Ministerin will Vorschlag "ernsthaft prüfen"

Bessere Ausbildung für Lehrlinge, aber zehn statt bisher neun Jahren Schule: Der Vorschlag von Christoph Leitl stieß auf offene Ohren. Jetzt will Bildungsminsterin Elisabeth Gehrer (V) die Einführung der "mittleren Reife" in Österreich nach deutschem Vorbild "ernsthaft prüfen". Sie setzt ab Herbst eine Arbeitsgruppe ein.
Polytechnikum und Berufsschule könnten demnach in einer zweistufigen Ausbildung zusammengeführt werden und mit der mittleren Reife abschließen.
"Die mittlere Reife ist wirklich überlegenswert, weil sie eine sinnvolle Weiterentwicklung des Polytechnikums darstellen würde", sagte Gehrer in einem Zeitungsinterview. Die Bildungsministerin will damit Polytechnikum und Lehre aufwerten. "Österreich wird vom Ausland um diese Berufsausbildung beneidet." Nach der mittleren Reife könnten die Jugendlichen ihre Lehre praxisorientiert vertiefen oder in eine berufsbildende höhere Schule übertreten.
Der Vorschlag kam von Wirtschaftskammer-Chef Leitl
Er will die "Polytechnische Schule" in ihrer derzeitigen Form abschaffen. Die Fächer dieses Schultyps sollen mit jenen der Berufsschule in eine neue Ausbildung der 14- bis 16-Jährigen einfließen. Schul-Abschluss wäre dann gemäß deutschem Vorbild eine "mittlere Reife". Für die 16- bis 18-Jährigen sollte danach eine "intensive, praxisorientierte Lehre" anschließen.
Leitl sieht das Polytechnikum "zumindest im städtischen Bereich abgewirtschaftet - wie im Übrigen auch die Hauptschule". Daher solle ein neues System etabliert werden, das einen klassischen Lehrabschluss, eben die mittlere Reife, ermögliche. Anschließend stünde eine praxisorientierte Lehre. Gleichzeitig sollte aber auch mittels "Zusatzmodulen" die Möglichkeit zum Übertritt in die Berufsbildenden Höheren Schulen (BHS) geschaffen werden. Damit könne auch der Zugang zu den Fachhochschulen geöffnet werden.

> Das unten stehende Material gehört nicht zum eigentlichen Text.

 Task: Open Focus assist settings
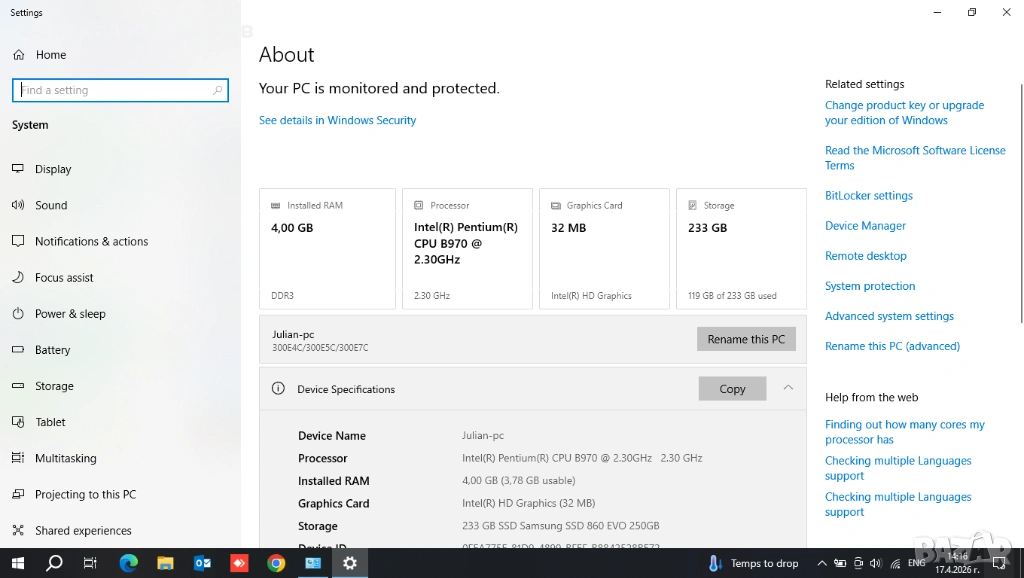click(64, 277)
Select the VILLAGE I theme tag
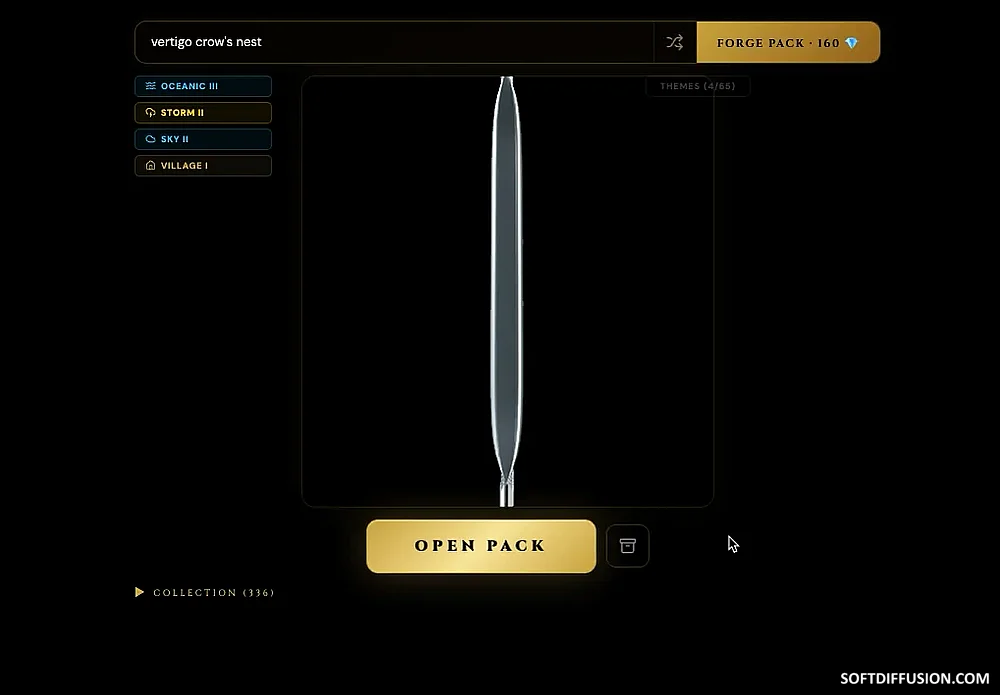The height and width of the screenshot is (695, 1000). pos(203,166)
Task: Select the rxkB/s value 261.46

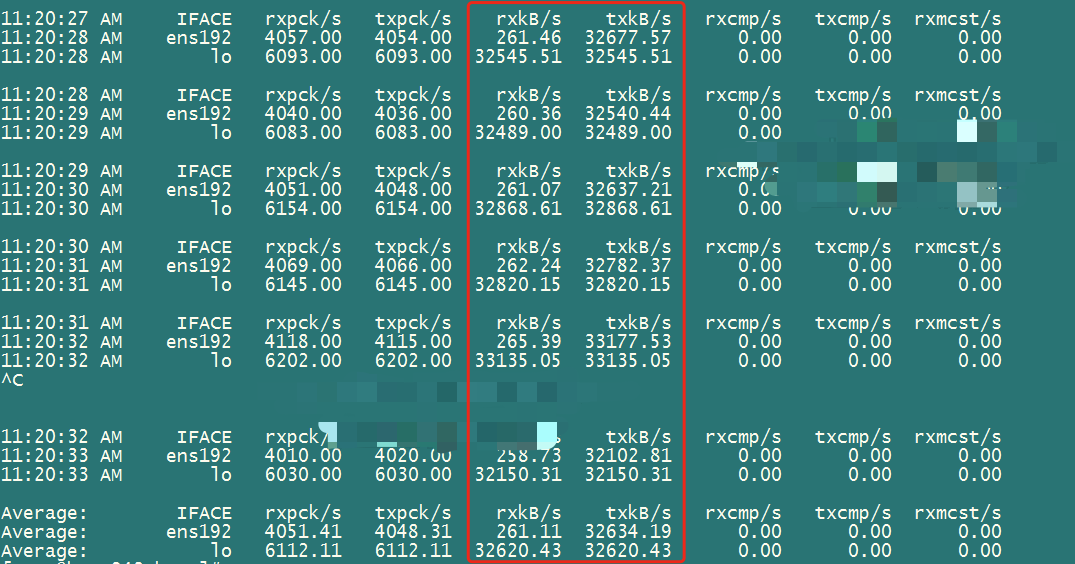Action: pos(528,38)
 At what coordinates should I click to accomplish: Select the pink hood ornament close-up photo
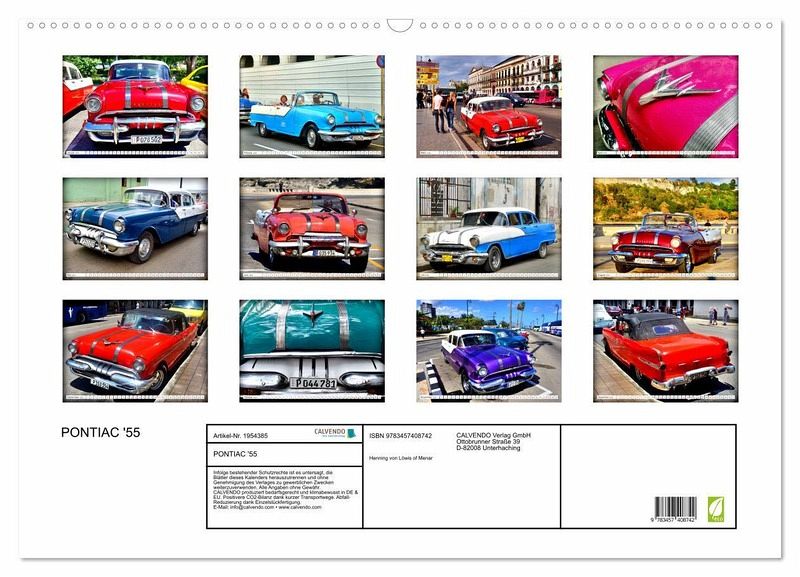[x=665, y=107]
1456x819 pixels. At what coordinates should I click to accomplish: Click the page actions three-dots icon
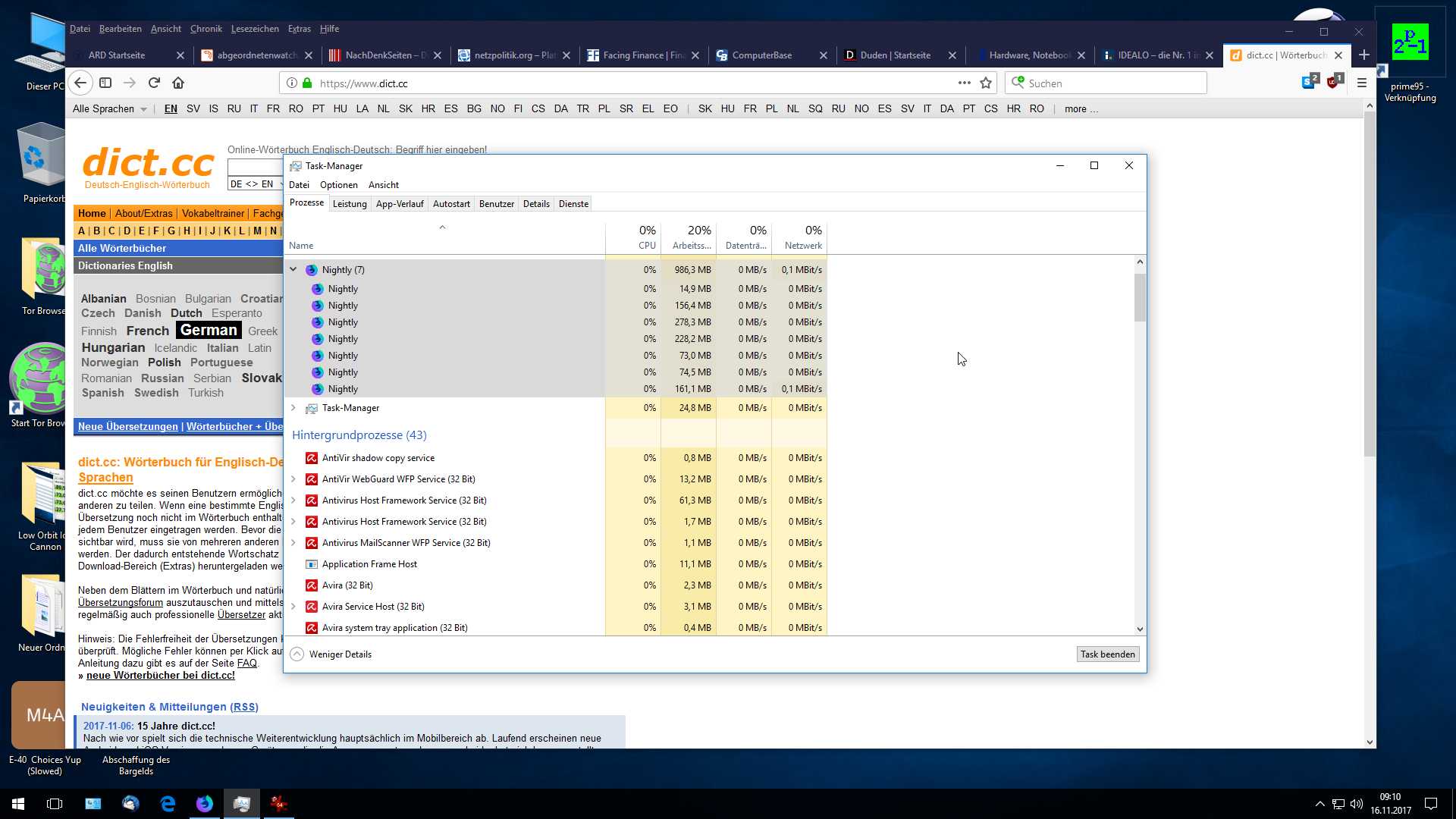coord(964,83)
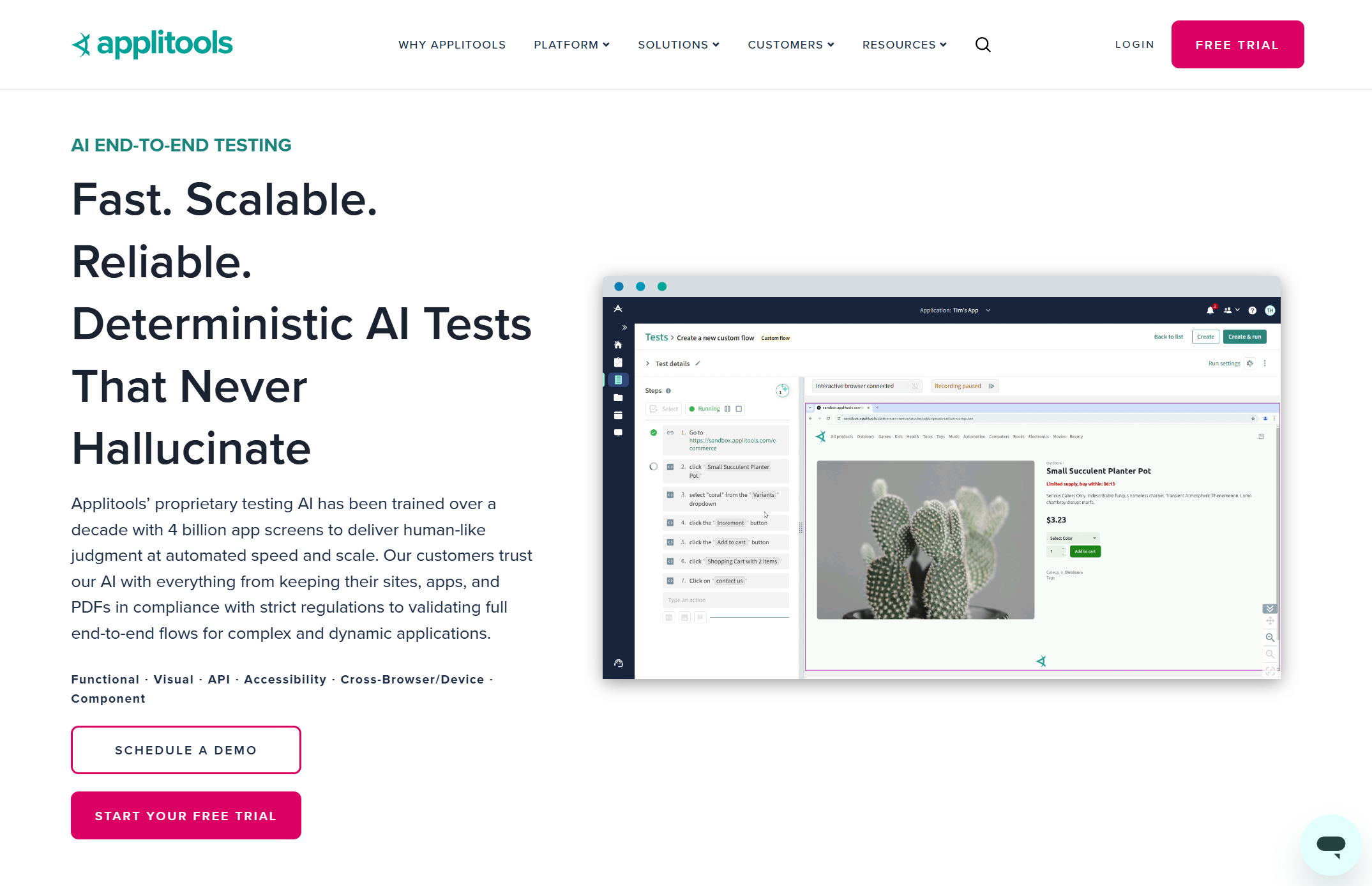
Task: Expand the Platform dropdown menu
Action: [x=571, y=45]
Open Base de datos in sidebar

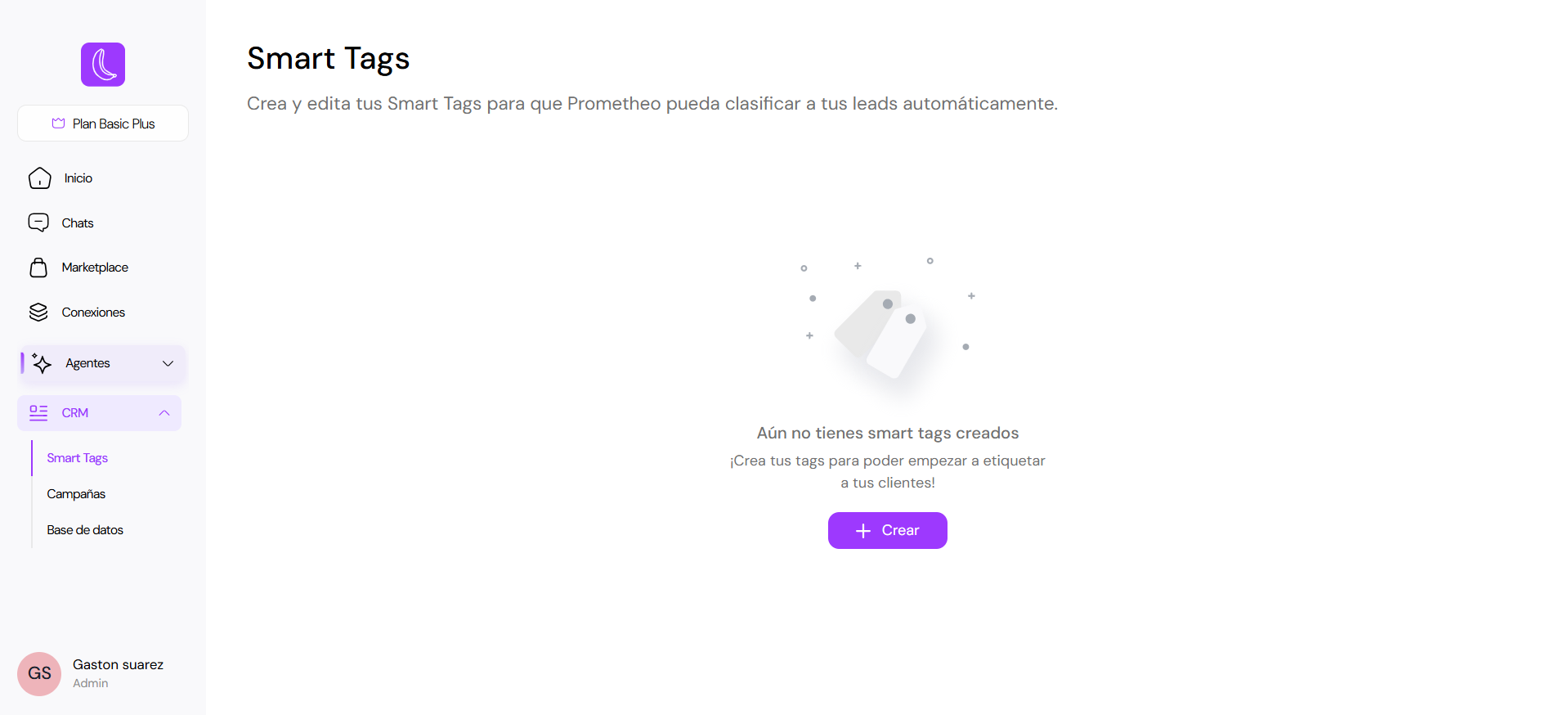(85, 530)
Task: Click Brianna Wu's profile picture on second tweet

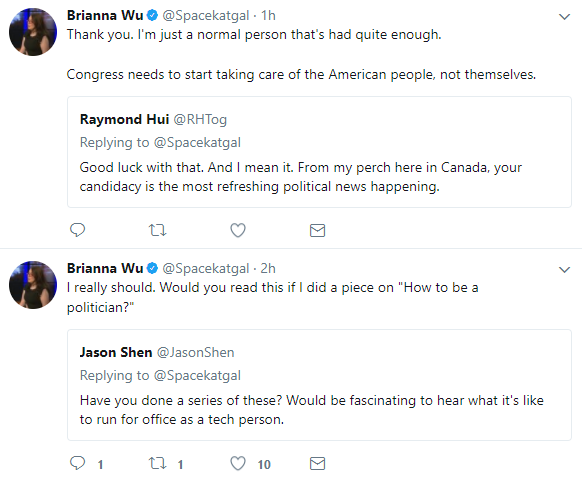Action: pos(33,285)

Mit "mittlerer Reife" EDV- und Sprachenkenntnisse aufpolieren
Laut Leitl könnte man mit so auch den Klagen der Betriebe über mangelnde Kenntnisse in den Grundtechniken sowie in EDV und Sprachen begegnen. Derzeit leide die Lehre unter der Abwertung durch die Sozialpsychologie: "Diejenigen Eltern, die etwas auf sich halten, geben die Kinder, unabhängig von der Begabung, in die AHS - weil dort im Gegensatz zur Lehre angeblich die G'scheiteren sind". Von dieser Unterscheidung müsse man endlich wegkommen, verlangte Leitl.
Im Jahr 1999/2000 gab es in Österreich 322 Polytechnische Schulen mit 20.050 Schülerinnen und Schülern. Der einjährige Schultyp für die 9. Schulstufe wird vor allem von Jugendlichen genützt, die gleich nach der allgemeinen Schulpflicht einen Beruf ergreifen wollen. Neben allgemeinen Pflichtgegenständen gibt es berufsorientierte Wahlpflichtfächer.